Poi c’è la musica. Mi viene in mente, fra i moderni, Branduardi (ricordate “Il dono del cervo”?), Lucio Battisti (favolosa “La luce dell’est”), ma anche un’introvabile Nicola di Bari che tradusse un successo del mitico cantante country John Denver. Si chiamava, la canzone, “Country road” (“strada di campagna, portami a casa”, diceva), e in italiano divenne, pensate: “Libertà”. In pratica la nostra canzone. Sia in americano sia in italiano. E' musica intramontabile, che va ancora alla grande. Basta diffonderla. Regalare un CD, inviarlo ad amici. Cantarla. Farne una specie di inno alla caccia.

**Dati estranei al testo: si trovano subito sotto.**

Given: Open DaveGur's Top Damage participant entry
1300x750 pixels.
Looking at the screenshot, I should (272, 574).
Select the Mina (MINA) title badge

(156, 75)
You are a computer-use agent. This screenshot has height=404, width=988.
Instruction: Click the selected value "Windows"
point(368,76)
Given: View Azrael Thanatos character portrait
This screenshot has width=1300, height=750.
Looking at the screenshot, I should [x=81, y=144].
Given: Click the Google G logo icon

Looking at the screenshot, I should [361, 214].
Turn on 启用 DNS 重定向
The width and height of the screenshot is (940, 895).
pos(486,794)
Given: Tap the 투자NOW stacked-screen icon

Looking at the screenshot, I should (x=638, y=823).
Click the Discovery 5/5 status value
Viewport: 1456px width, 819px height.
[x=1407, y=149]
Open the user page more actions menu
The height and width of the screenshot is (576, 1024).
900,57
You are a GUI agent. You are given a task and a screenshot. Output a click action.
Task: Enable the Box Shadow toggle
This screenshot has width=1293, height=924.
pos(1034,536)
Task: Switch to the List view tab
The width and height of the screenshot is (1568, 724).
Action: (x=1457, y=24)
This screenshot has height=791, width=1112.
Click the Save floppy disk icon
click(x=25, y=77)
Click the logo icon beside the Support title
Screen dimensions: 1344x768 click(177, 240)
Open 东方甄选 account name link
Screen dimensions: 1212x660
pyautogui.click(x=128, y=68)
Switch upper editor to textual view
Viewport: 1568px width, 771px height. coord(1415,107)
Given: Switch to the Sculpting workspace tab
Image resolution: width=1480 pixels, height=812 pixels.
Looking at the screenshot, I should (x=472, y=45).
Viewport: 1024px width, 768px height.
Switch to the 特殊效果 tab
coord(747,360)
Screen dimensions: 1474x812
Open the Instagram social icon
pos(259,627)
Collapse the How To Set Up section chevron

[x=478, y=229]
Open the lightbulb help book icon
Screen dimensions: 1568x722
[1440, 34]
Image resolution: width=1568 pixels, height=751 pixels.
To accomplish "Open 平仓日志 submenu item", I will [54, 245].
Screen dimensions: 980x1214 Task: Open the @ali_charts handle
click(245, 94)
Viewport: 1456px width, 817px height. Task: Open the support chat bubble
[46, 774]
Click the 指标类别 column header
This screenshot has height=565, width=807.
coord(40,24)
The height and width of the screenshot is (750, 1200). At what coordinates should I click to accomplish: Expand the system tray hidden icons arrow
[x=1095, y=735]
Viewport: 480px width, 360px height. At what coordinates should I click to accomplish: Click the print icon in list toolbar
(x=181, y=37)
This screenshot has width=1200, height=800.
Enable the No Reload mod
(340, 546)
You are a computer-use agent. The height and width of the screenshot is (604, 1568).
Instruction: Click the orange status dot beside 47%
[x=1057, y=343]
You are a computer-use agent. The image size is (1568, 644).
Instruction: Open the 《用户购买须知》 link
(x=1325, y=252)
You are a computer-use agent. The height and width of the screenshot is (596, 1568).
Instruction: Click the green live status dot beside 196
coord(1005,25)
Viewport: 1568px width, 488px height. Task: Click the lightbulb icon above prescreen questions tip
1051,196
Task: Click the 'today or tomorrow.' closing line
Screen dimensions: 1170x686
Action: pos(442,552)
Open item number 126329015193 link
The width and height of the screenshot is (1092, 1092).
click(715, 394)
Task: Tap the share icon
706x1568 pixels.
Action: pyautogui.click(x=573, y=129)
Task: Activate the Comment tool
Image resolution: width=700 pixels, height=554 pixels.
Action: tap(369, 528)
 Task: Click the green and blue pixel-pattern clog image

Poi c’è la grande letteratura. Di ieri – penso a Lorenzo il Magnifico, ma anche a Tolstoi, Turgheniev, Maupassant, Hemingway - e di oggi. Chi non conosce, fra i tanti, il nostro Rigoni Stern e il grande romanziere sudafricano Wilbur Smith. Facciamone dono a chi è appassionato di lettura.
Poi ci sono i nostri grandi chef. Vissani, Marchesi, Pierangelini, fra i tanti. Se andiamo a indagare, è raro che nei lori menù non ci sia almeno un piatto eccezionale di selvaggina. Bisogna adoperarsi per farne parlare. E farli assaggiare. E' così che si possono guadagnare consensi, che passano attraverso il palato. Un alleato infallibile.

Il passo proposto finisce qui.